TEXTE À ANALYSER >>
== == ==

L'expatrié est-il envoyé par son entreprise ?

Avant d'évoquer tout éventuel avantage pécuniaire, il convient de distinguer selon que l'expatrié est sous contrat avec une entreprise, ou non. Si oui, quelle est la taille de l'entreprise ? Quel poste occupe le futur expatrié ? Quel contrat signera-t-il ? Dans quel pays sera-t-il envoyé, et pour occuper quelles fonctions ? Autant de questions qui permettent d'envisager si l'expatriation sera synonyme d'avantages financiers.

L'on différencie trois grands types de contrats : le contrat de détachement, d'expatriation, et le contrat local. 

Le salarié détaché est envoyé à l'étranger par son entreprise, pour une mission courte.

Il reste sous l'autorité de l'entreprise qui l'envoie. Il conserve donc son contrat avec l'entreprise de son pays, et son régime de sécurité sociale. Les éventuels avantages (bonus salarial, voiture de fonction, logement dans le pays étranger...) seront à la discrétion de son entreprise. 

Le salarié expatrié travaille à l'étranger depuis au moins trois mois.

Dans le cas où son entreprise l'envoie à l'étranger, le salarié peut signer une clause d'expatriation lui garantissant la conservation de son poste à son retour. D'autres clauses peuvent être prévues, notamment, une prime de risque, des avantages pécuniaires et en nature. Cependant, durant la durée de l'expatriation, le travailleur est soumis au droit du pays d'accueil, et bénéficie de sa protection sociale. 

Si le salarié est recruté par une entreprise de son pays, mais pour travailler à l'étranger, le contrat signé avec l'entreprise initiale est suspendu.

Le salarié dépend de l'entreprise étrangère. Il signe avec elle un « contrat local ». Ce contrat local peut prévoir des avantages pour le salarié expatrié, mais ils restent à la discrétion de l'employeur étranger. Le salarié bénéficie de la protection sociale du pays d'accueil, et est soumis à sa législation.

== == ==

DONNÉES FOURNIES >>
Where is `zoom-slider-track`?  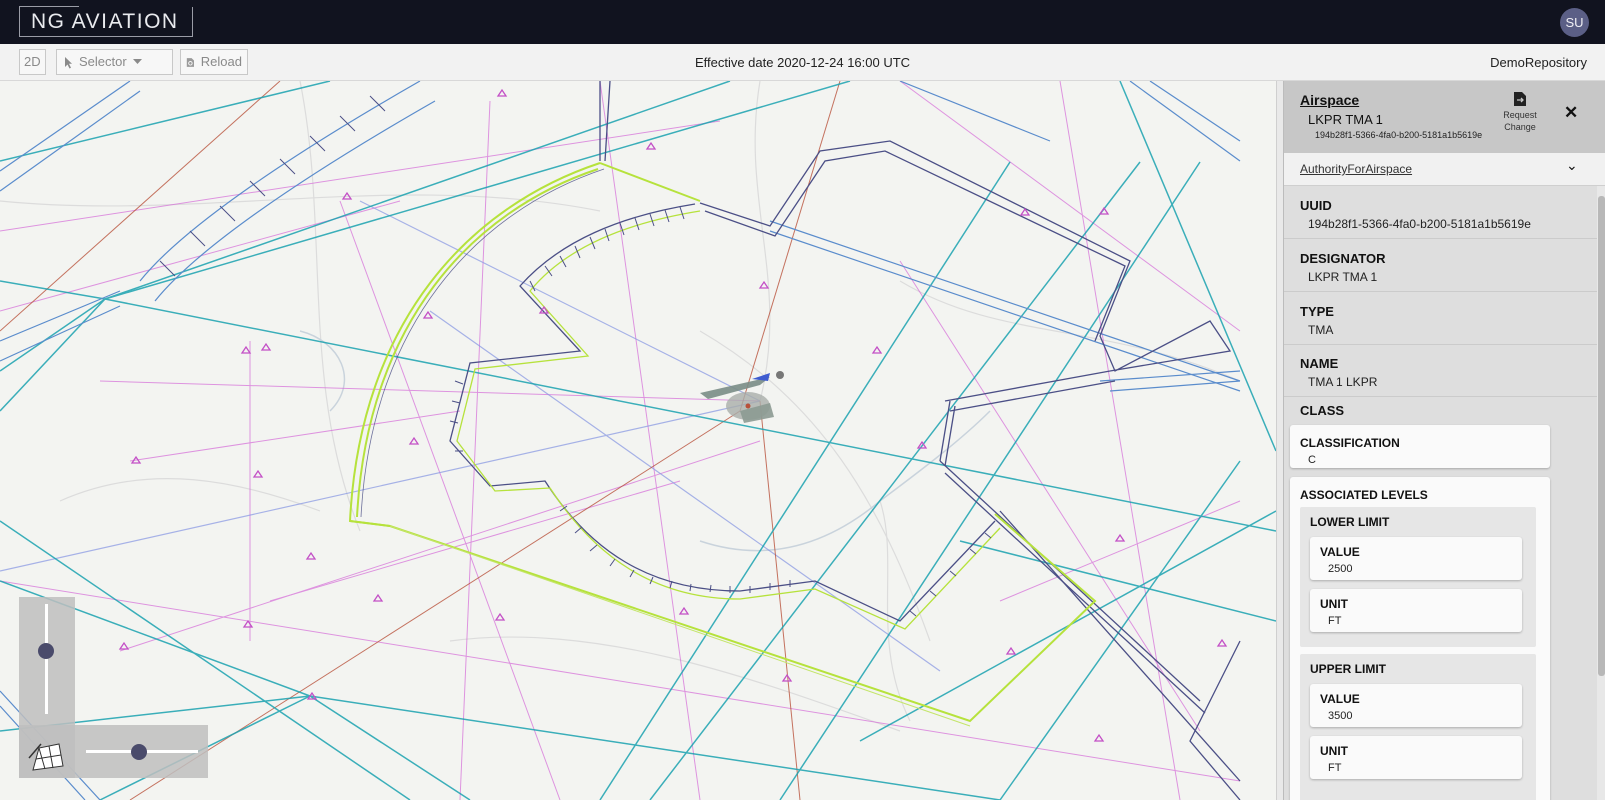
zoom-slider-track is located at coordinates (46, 659).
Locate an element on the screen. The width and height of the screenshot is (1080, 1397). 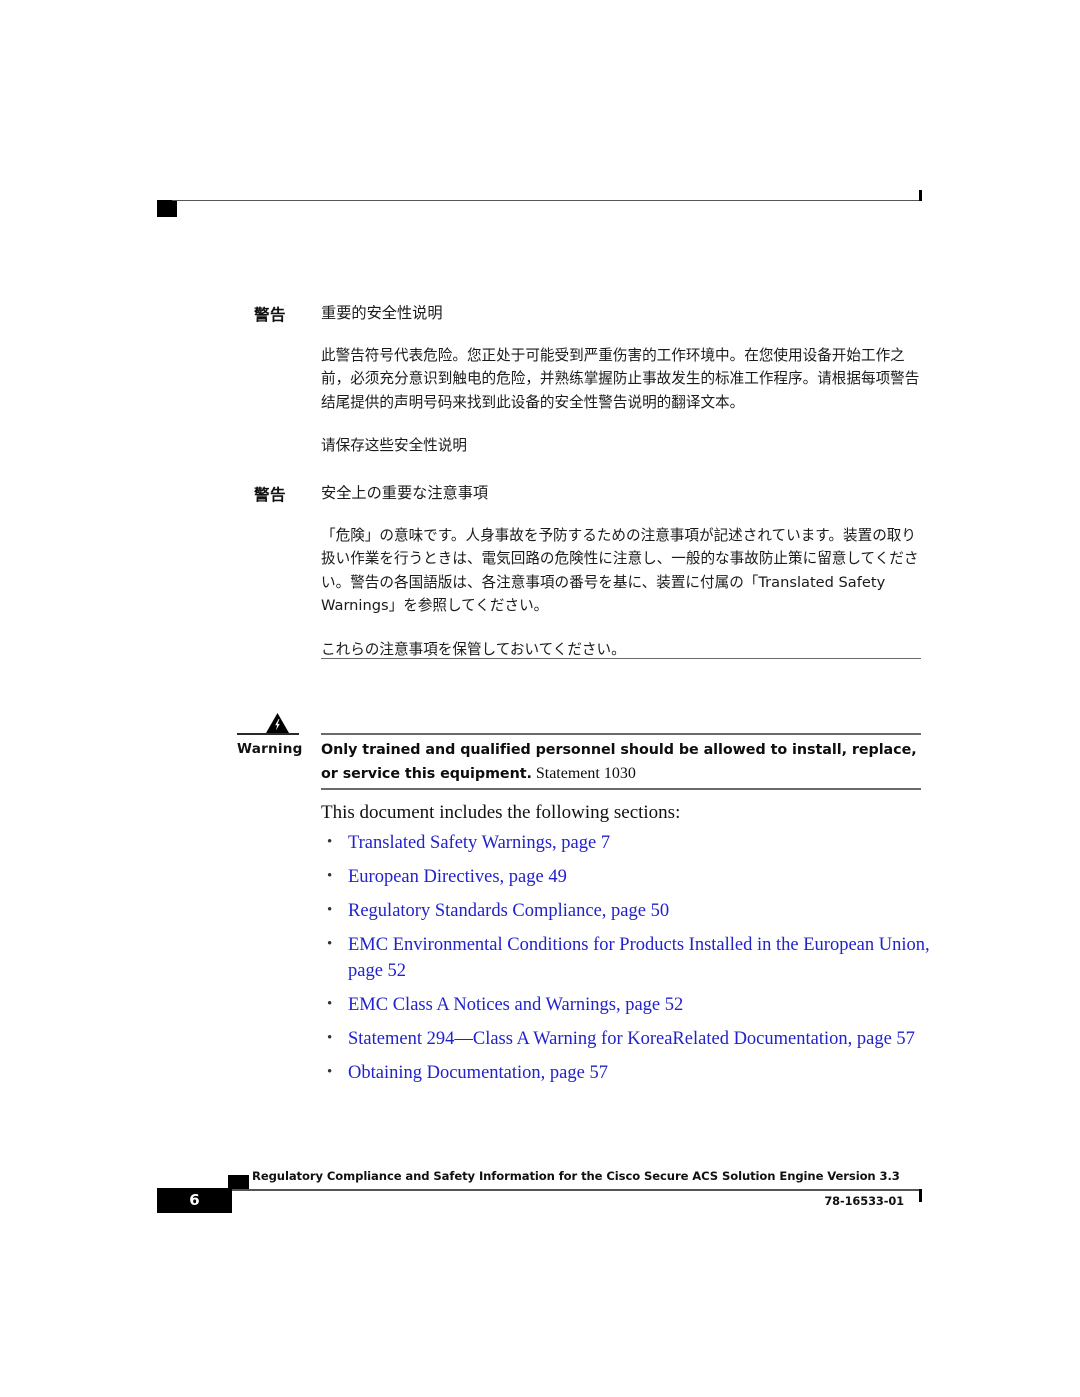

== == ==

VOTRE TÂCHE >>
Pourriez-vous recopier fidèlement le passage du texte sur l'expatriation qui commence par « Avant d'évoquer tout » et va jusqu'à « une mission courte. » inclus ?

RÉSULTAT ATTENDU >>
Avant d'évoquer tout éventuel avantage pécuniaire, il convient de distinguer selon que l'expatrié est sous contrat avec une entreprise, ou non. Si oui, quelle est la taille de l'entreprise ? Quel poste occupe le futur expatrié ? Quel contrat signera-t-il ? Dans quel pays sera-t-il envoyé, et pour occuper quelles fonctions ? Autant de questions qui permettent d'envisager si l'expatriation sera synonyme d'avantages financiers.

L'on différencie trois grands types de contrats : le contrat de détachement, d'expatriation, et le contrat local. 

Le salarié détaché est envoyé à l'étranger par son entreprise, pour une mission courte.